*Extracted data entries:*
-- Opening Marker --
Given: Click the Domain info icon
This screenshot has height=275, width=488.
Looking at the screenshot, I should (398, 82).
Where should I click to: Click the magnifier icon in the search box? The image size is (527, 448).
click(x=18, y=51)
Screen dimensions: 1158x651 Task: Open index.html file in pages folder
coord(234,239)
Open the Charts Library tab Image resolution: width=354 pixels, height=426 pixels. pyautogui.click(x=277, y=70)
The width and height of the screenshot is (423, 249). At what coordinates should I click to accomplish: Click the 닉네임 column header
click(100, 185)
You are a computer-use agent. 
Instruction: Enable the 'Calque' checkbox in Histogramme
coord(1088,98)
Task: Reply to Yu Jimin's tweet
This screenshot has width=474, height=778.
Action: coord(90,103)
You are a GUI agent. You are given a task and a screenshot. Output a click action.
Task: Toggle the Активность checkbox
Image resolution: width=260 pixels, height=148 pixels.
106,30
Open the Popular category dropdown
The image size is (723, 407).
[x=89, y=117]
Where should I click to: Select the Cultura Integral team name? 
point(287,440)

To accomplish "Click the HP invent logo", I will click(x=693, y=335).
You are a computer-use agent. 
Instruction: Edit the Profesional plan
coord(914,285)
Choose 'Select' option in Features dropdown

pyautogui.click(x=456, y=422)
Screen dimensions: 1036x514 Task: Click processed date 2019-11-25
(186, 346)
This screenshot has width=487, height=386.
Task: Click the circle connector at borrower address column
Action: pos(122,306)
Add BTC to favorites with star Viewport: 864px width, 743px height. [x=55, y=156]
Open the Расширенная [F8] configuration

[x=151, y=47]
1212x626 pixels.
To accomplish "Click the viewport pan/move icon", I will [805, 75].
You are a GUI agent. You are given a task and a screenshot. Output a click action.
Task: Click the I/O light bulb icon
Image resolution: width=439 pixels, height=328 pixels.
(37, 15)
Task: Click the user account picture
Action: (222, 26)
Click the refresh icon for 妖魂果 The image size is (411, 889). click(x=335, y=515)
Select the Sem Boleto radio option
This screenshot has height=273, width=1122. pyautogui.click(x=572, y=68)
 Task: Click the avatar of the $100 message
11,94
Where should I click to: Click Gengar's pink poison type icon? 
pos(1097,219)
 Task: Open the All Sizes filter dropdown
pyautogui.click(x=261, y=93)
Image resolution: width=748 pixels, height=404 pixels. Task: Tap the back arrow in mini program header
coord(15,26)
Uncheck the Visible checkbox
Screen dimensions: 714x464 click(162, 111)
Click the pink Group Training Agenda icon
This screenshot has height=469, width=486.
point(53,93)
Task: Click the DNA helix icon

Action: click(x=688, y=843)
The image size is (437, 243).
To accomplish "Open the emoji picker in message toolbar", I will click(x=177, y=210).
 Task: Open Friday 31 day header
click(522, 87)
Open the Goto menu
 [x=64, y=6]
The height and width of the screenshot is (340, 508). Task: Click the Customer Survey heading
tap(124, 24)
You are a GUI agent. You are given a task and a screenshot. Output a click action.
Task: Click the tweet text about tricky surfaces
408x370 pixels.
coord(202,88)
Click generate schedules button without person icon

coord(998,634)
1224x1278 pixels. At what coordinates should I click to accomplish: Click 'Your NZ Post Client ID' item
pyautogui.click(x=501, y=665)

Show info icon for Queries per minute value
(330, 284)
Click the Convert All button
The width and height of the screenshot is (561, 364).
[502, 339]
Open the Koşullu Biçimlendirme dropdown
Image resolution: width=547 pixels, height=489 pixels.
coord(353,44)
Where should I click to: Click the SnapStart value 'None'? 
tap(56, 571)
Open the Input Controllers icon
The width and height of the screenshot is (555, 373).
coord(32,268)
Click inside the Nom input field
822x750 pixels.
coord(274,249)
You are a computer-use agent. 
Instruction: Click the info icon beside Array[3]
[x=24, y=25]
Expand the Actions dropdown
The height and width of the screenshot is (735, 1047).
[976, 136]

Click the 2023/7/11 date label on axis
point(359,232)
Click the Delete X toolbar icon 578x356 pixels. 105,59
-- Closing Marker --
*YOUR ASSIGNMENT:* The entries above, copied exactly, form the whole answer.

*RESPONSE BOX:*
Given: Click the Domain info icon
This screenshot has height=275, width=488.
Looking at the screenshot, I should (398, 82).
Where should I click to: Click the magnifier icon in the search box? The image size is (527, 448).
click(x=18, y=51)
Screen dimensions: 1158x651 Task: Open index.html file in pages folder
coord(234,239)
Open the Charts Library tab Image resolution: width=354 pixels, height=426 pixels. pyautogui.click(x=277, y=70)
The width and height of the screenshot is (423, 249). At what coordinates should I click to accomplish: Click the 닉네임 column header
click(100, 185)
You are a computer-use agent. 
Instruction: Enable the 'Calque' checkbox in Histogramme
coord(1088,98)
Task: Reply to Yu Jimin's tweet
This screenshot has width=474, height=778.
Action: coord(90,103)
You are a GUI agent. You are given a task and a screenshot. Output a click action.
Task: Toggle the Активность checkbox
Image resolution: width=260 pixels, height=148 pixels.
106,30
Open the Popular category dropdown
The image size is (723, 407).
[x=89, y=117]
Where should I click to: Select the Cultura Integral team name? 
point(287,440)

To accomplish "Click the HP invent logo", I will click(x=693, y=335).
You are a computer-use agent. 
Instruction: Edit the Profesional plan
coord(914,285)
Choose 'Select' option in Features dropdown

pyautogui.click(x=456, y=422)
Screen dimensions: 1036x514 Task: Click processed date 2019-11-25
(186, 346)
This screenshot has width=487, height=386.
Task: Click the circle connector at borrower address column
Action: pos(122,306)
Add BTC to favorites with star Viewport: 864px width, 743px height. [x=55, y=156]
Open the Расширенная [F8] configuration

[x=151, y=47]
1212x626 pixels.
To accomplish "Click the viewport pan/move icon", I will [805, 75].
You are a GUI agent. You are given a task and a screenshot. Output a click action.
Task: Click the I/O light bulb icon
Image resolution: width=439 pixels, height=328 pixels.
(37, 15)
Task: Click the user account picture
Action: (222, 26)
Click the refresh icon for 妖魂果 The image size is (411, 889). click(x=335, y=515)
Select the Sem Boleto radio option
This screenshot has height=273, width=1122. pyautogui.click(x=572, y=68)
 Task: Click the avatar of the $100 message
11,94
Where should I click to: Click Gengar's pink poison type icon? 
pos(1097,219)
 Task: Open the All Sizes filter dropdown
pyautogui.click(x=261, y=93)
Image resolution: width=748 pixels, height=404 pixels. Task: Tap the back arrow in mini program header
coord(15,26)
Uncheck the Visible checkbox
Screen dimensions: 714x464 click(162, 111)
Click the pink Group Training Agenda icon
This screenshot has height=469, width=486.
point(53,93)
Task: Click the DNA helix icon

Action: click(x=688, y=843)
The image size is (437, 243).
To accomplish "Open the emoji picker in message toolbar", I will click(x=177, y=210).
 Task: Open Friday 31 day header
click(522, 87)
Open the Goto menu
 [x=64, y=6]
The height and width of the screenshot is (340, 508). Task: Click the Customer Survey heading
tap(124, 24)
You are a GUI agent. You are given a task and a screenshot. Output a click action.
Task: Click the tweet text about tricky surfaces
408x370 pixels.
coord(202,88)
Click generate schedules button without person icon

coord(998,634)
1224x1278 pixels. At what coordinates should I click to accomplish: Click 'Your NZ Post Client ID' item
pyautogui.click(x=501, y=665)

Show info icon for Queries per minute value
(330, 284)
Click the Convert All button
The width and height of the screenshot is (561, 364).
[502, 339]
Open the Koşullu Biçimlendirme dropdown
Image resolution: width=547 pixels, height=489 pixels.
coord(353,44)
Where should I click to: Click the SnapStart value 'None'? 
tap(56, 571)
Open the Input Controllers icon
The width and height of the screenshot is (555, 373).
coord(32,268)
Click inside the Nom input field
822x750 pixels.
coord(274,249)
You are a computer-use agent. 
Instruction: Click the info icon beside Array[3]
[x=24, y=25]
Expand the Actions dropdown
The height and width of the screenshot is (735, 1047).
[976, 136]

Click the 2023/7/11 date label on axis
point(359,232)
Click the Delete X toolbar icon 578x356 pixels. 105,59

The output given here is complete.